Google: The Bibliophile

July 9, 2018

I love to read. Apparently Google is reading more than I ever could. According to Quartz, Google is officially going to start reading more and turning to books to answer questions: “Google’s Astounding New Search Tool Will Answer Any Question By Reading Thousands of Books.”

Google’s brand new search engine is called “Talk To Books.” The best way to describe Talk To Books is that it is like a huge full text, academic database, but instead of the content being listed individually it is all completely searched. Google described it more eloquently: thousands of writers discussing one question. Talk To Books works like a regular Google search, except the search engine searches for results in 100,000 Google Book entries.

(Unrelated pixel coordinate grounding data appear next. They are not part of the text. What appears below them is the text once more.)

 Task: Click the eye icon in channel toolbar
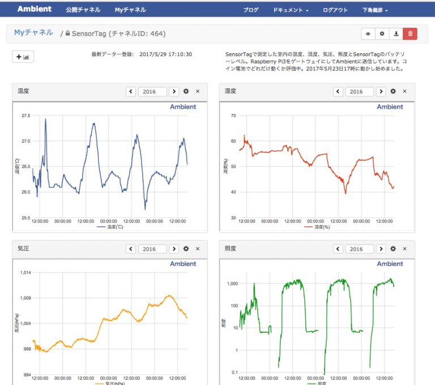click(x=368, y=34)
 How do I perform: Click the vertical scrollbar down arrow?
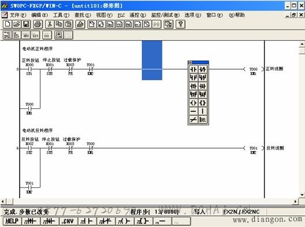click(x=302, y=195)
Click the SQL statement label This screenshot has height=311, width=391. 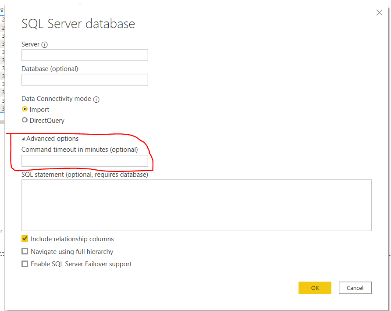tap(85, 175)
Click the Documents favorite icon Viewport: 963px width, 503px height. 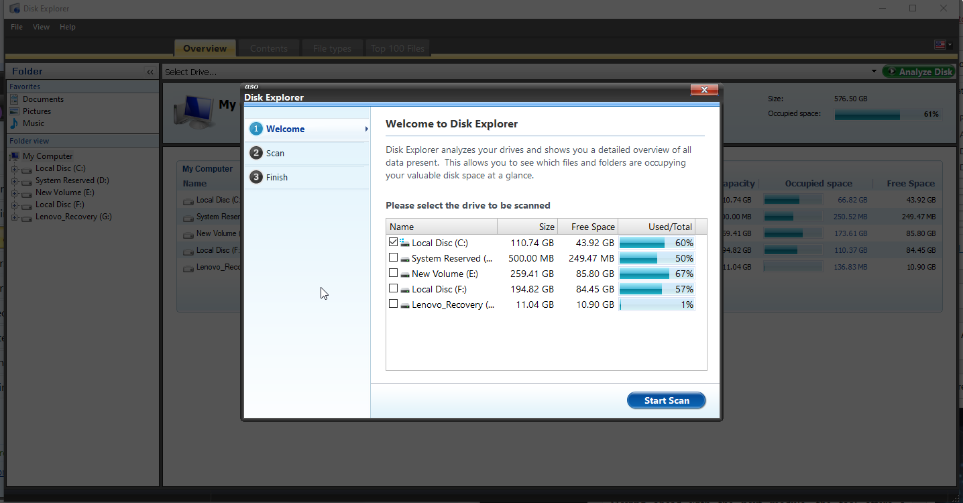coord(15,99)
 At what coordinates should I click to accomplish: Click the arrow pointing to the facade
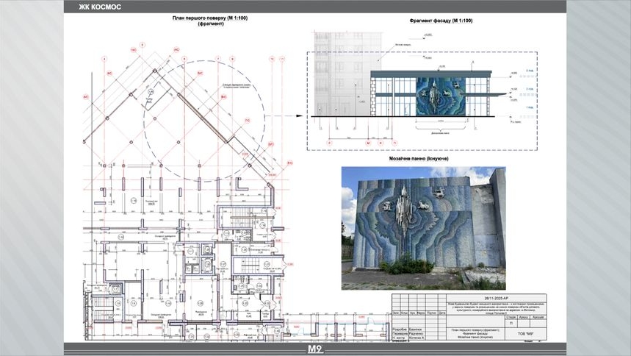click(295, 116)
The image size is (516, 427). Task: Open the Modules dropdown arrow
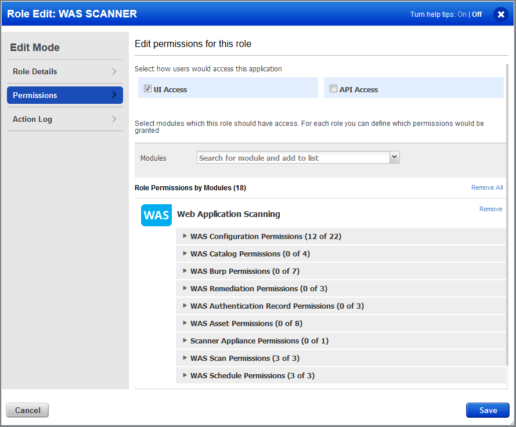click(394, 157)
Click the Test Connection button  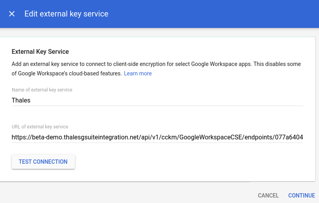click(x=43, y=162)
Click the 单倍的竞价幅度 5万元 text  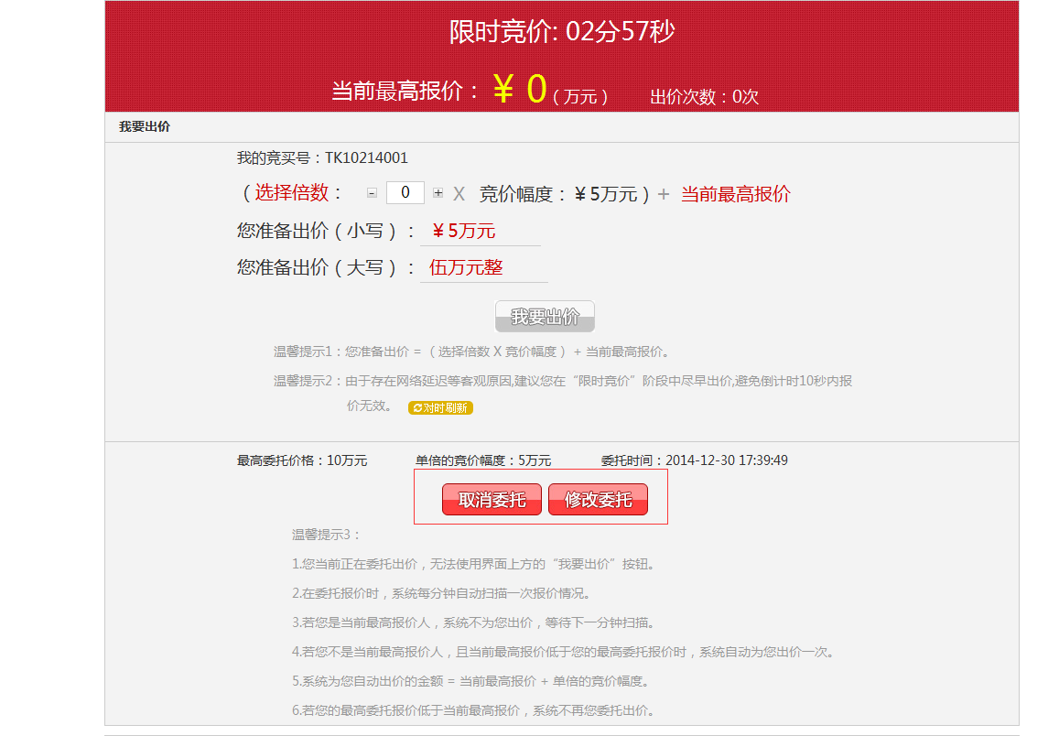[482, 460]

What makes this interesting is that this could potentially be an academic and research worthy search engine. Futurist Randy Kurzweil and TED curator Chris Anderson discussed Talk to Books in a recent TED talk and how it will not take over regular Google search:

“Kurzweil noted that Talk to Books is not meant to replace keyword search. It uses “semantic search,” drawing on the ability of the tool’s AI to understand natural human language. Results range from goofy to profound, but semantic search’s goal is to call up a sentence that sounds like a plausible retort a person might say in a conversation.

The main goal of Talk To Books is to stimulate creativity and generate new ideas. As Google struggles to innovate, perhaps this service can jump start Google Ventures, Google X initiatives, and Google acquisitions. Ideas are one thing. Meaningful innovation is another. Google, it seems, is discovering books as a source of knowledge value.